# Luke & Leia



## Cary (Jun 11, 2006)

I guess that must be me.


----------



## mmo (Sep 4, 2004)

Yay







, so you have them already??


----------



## Cary (Jun 11, 2006)

> Yay
> 
> 
> 
> ...



Si. Mui Mui Bueno.


----------



## msmagnolia (Sep 8, 2004)

CARY!!!!! You keep a darned good secret. And it is great news. They look very much at home in Daddy's arms. Can't wait for stories and photos!


----------



## Harley & Dakotas Mum (Jun 11, 2005)

Wooooohoooooo!!!!









Awesome Cary!!

More pictures ASAP please!!!!!! & which is which?? who's who??

edit: just look at that proud daddy's face!!! Priceless!!!!


----------



## mmo (Sep 4, 2004)

Ok, so now you can post hundreds of pics.

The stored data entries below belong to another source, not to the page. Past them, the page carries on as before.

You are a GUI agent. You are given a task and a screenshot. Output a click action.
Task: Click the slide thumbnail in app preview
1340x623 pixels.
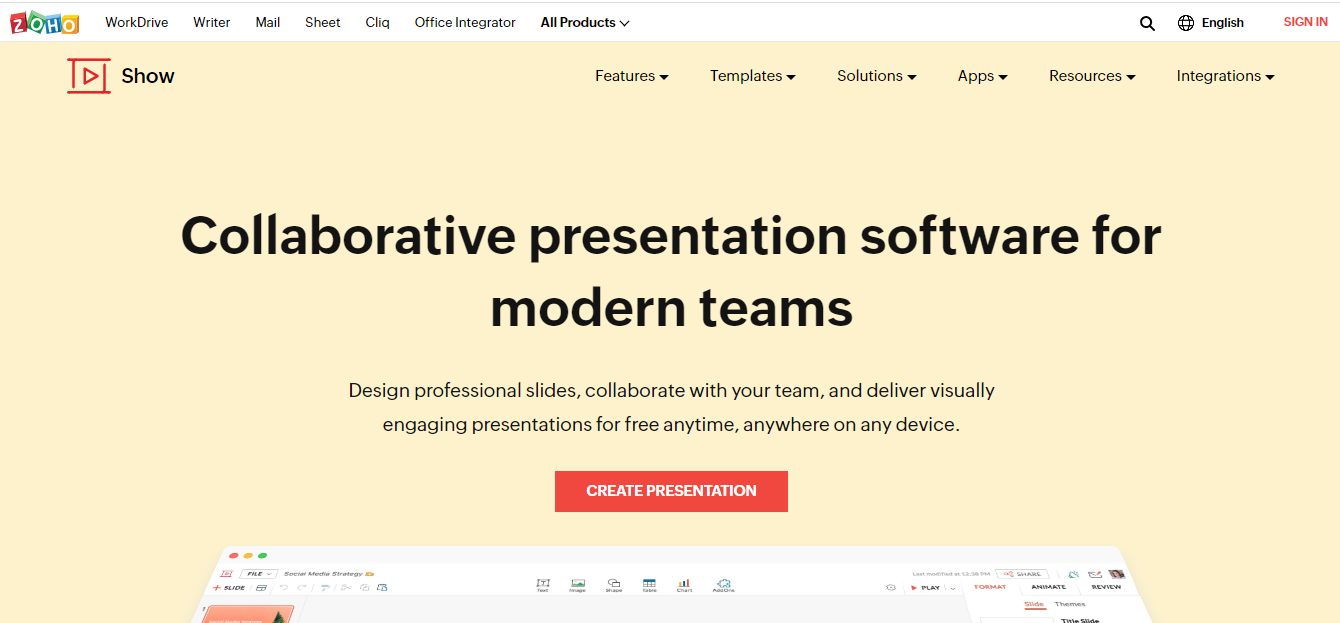pos(248,614)

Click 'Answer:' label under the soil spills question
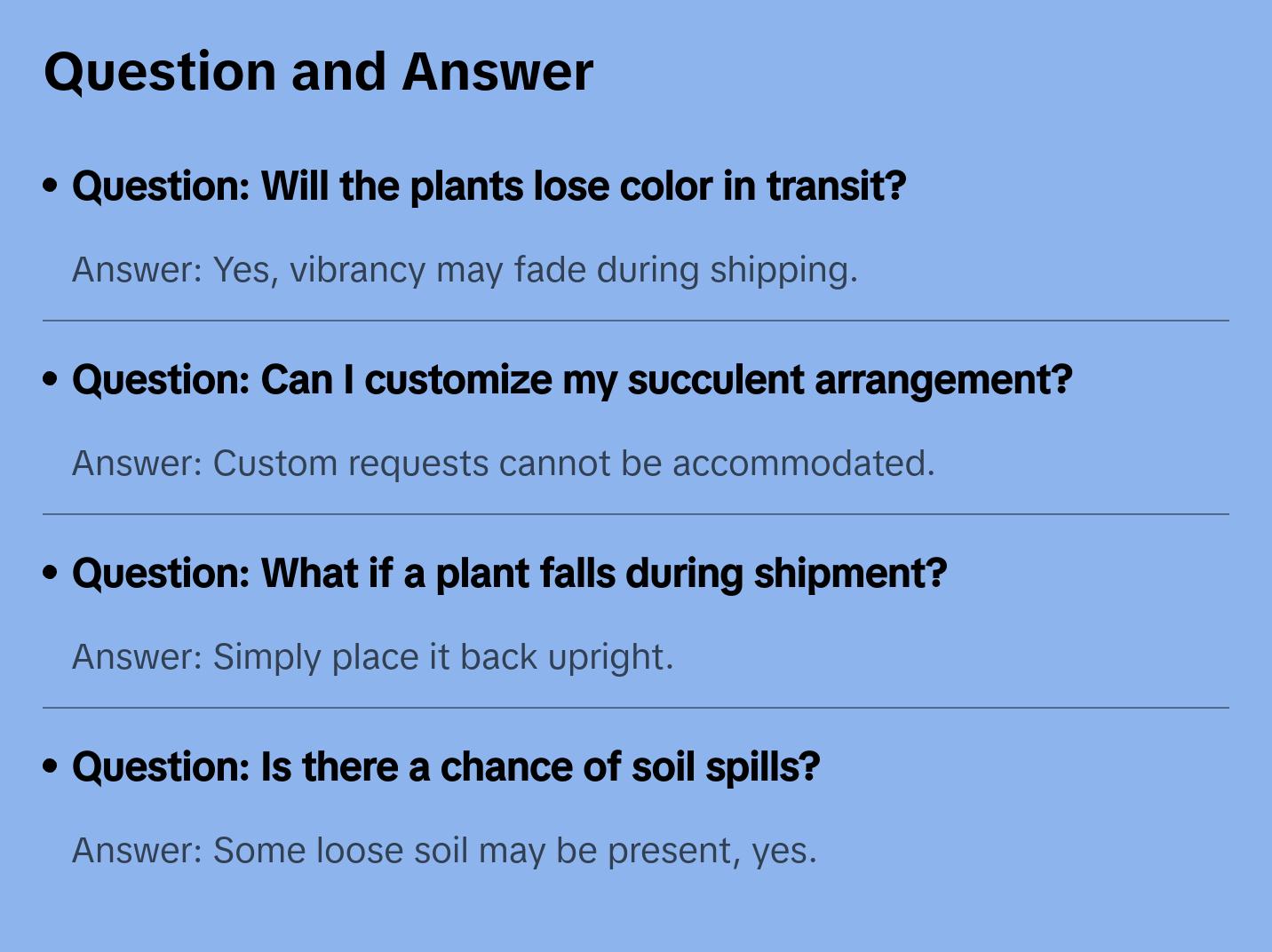coord(138,851)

I can`t wait to hear all about them!!! it`s going to be so much fun!!


----------



## Suz & the Fluffs (Mar 11, 2006)

And how long have you been hidding this from us? Yup you know what they say men are evil. LOL Just kidding. Thats an adorable pic!!!


----------



## HappyB (Feb 28, 2005)

Congratulation on your new babies arrival home with you. More pictures, please.


----------



## Matilda's mommy (Jun 1, 2005)

Oh Cary, I was really surpried, I'm so happy for you, Details please and more pictures.


----------



## Carla (Aug 30, 2005)

Awww, aren't they precious. What beautiful babies you have Cary.

<span style="color:#33CCFF">*Congratulations!*</span>

Carla & Shotzi


----------



## Cary (Jun 11, 2006)

Leia on the left.
Luke on the right.
Me in the middle.


----------



## Harley & Dakotas Mum (Jun 11, 2005)

> Leia on the left.
> Luke on the right.
> Me in the middle.
> 
> ...



LOL - thanks, I was wondering who that guy was









They are adorable!!! I want to squish them!!







Softly of course!


----------



## HappyB (Feb 28, 2005)

Luke looks like his birth father.


----------



## Gemma (Jan 19, 2006)

They are beautiful, what a surprise. I was getting worried. congrats !!


----------



## Gregswife (Mar 6, 2006)

Congratulations Cary. I should be mad at you, I come every day to see if there is any word on when you were going to be able to bring them home. We want all the details...when did you get them? Tell us EVERYTHING!!!!!


----------



## momtoboo (Jan 30, 2006)

[attachment=12846:attachment] You brought your babies home [attachment=12849:attachment].Love the pic,you're all adorable.


----------



## suTQ (Jul 13, 2006)

Congratulations! You look so happy.


----------



## danah (Jan 8, 2005)

Congratulations














They are adorable. Can't wait for more pics and stories


----------



## I found nemo (Feb 23, 2006)

[attachment=12855:attachment]


----------



## Ladysmom (Oct 19, 2004)

IMG - we've been so worried! How could you keep this wonderful secret from your SM family???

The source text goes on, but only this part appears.